Open TechxGenus opened 8 months ago
Hi, thank you for your interest. We are currently busy iterating DeepSeek-VL. The community has already started supporting DeepSeek-VL (#10 ). Have fun! https://github.com/modelscope/swift/blob/main/docs/source/Multi-Modal/deepseek-vl%E6%9C%80%E4%BD%B3%E5%AE%9E%E8%B7%B5.md
@RERV It seems as if swift does not support finetuning of the vision encoder (it seems that way from my quick glance over the source code, I hope I'm wrong)
Given that you are internally training deepseek VL somehow, could you provide training code snippets so that the community can work on an LLM and vision encoder finetuning script?
@RERV It seems as if swift does not support finetuning of the vision encoder (it seems that way from my quick glance over the source code, I hope I'm wrong)
Given that you are internally training deepseek VL somehow, could you provide training code snippets so that the community can work on an LLM and vision encoder finetuning script?
Internally we train DeepSeek-VL with hai-llm (as mentioned in the paper), which is a closed source training framework. We do hope to open source hai-llm someday, but that is a really big project, involving our training cluster configuration/management and other internal libraries. I'm afraid that we don't have any bandwidth working on cleaning up & open sourcing hai-llm core code right now.

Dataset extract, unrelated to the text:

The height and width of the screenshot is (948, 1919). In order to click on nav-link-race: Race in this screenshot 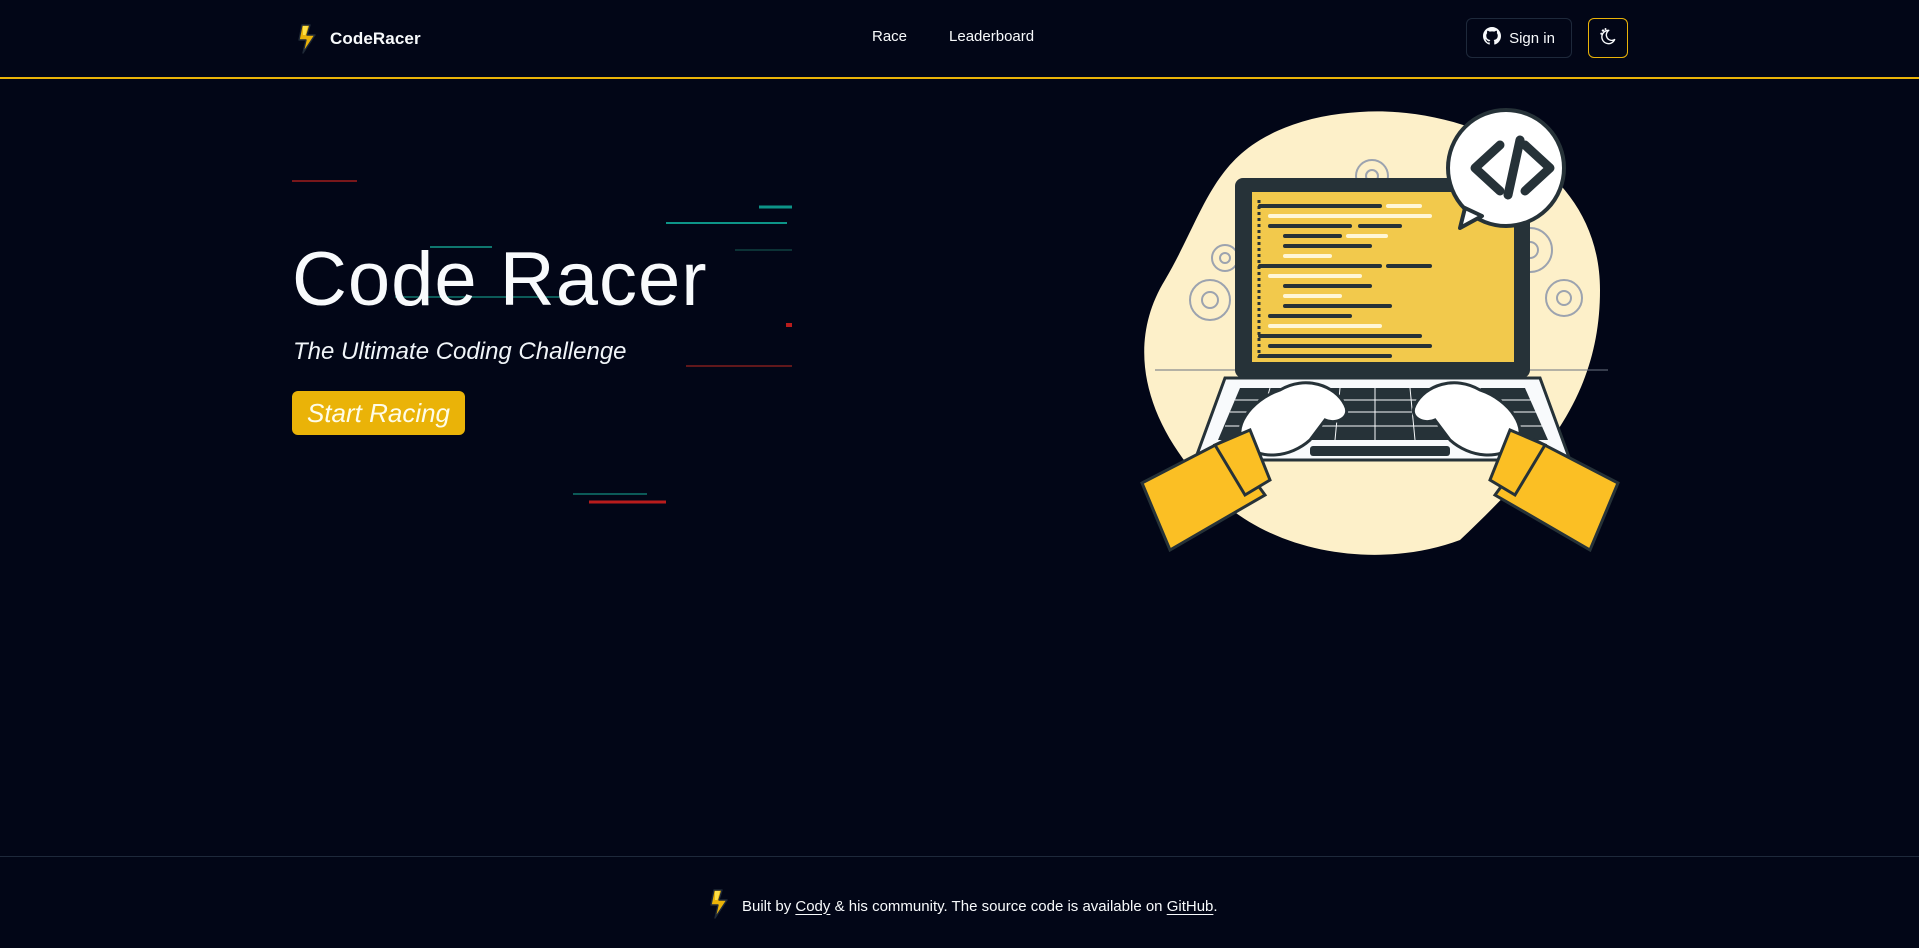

@soloice Hi, I see, thanks. Would it be possible to just release the backprop code of the vision encoder, no framework around it, no clustering, just a starting point for the community to work upon?
@soloice Hi, I see, thanks. Would it be possible to just release the backprop code of the vision encoder, no framework around it, no clustering, just a starting point for the community to work upon?
Well, I can describe how to do this briefly. Basically you don't need to write backprop code, because torch will take care of everything. Just build the model, then set the requires_grad attribute in visual encoder will work:
for p in visual_encoder.parameters():
p.requires_grad = True
What you really need to care about is distributed strategy. If you are using DDP or 3D parallel with TP=1, the above code is all you need; If you are using 3D parallel with TP>1, you will need to average the gradient of visual encoders on all tp ranks with an NCCL call looks like dist.all_reduce(p.grad, group=tensor_parallel_group)
for parameters in visual encoder to make sure all tp ranks having the same gradient.
@soloice Thank you very much for the information!
Given the PyTorch grad, how would you go about training? In our use-case we need to add a bit of grounding by implementing a cursor as an output. How would that look like high- and low level? Would training the whole LLM + vision encoder work like that, just providing cursor tokens in the dataset and it would do the rest? Or does one have to train the vision encoder separately? Thank you for helping out
https://github.com/modelscope/swift/issues/543
Jintao-Huang implemented it!
Congratulations to DeepSeek for the wonderful work. I wonder if there is a script for fine-tuning DeepSeek-VL? Thanks!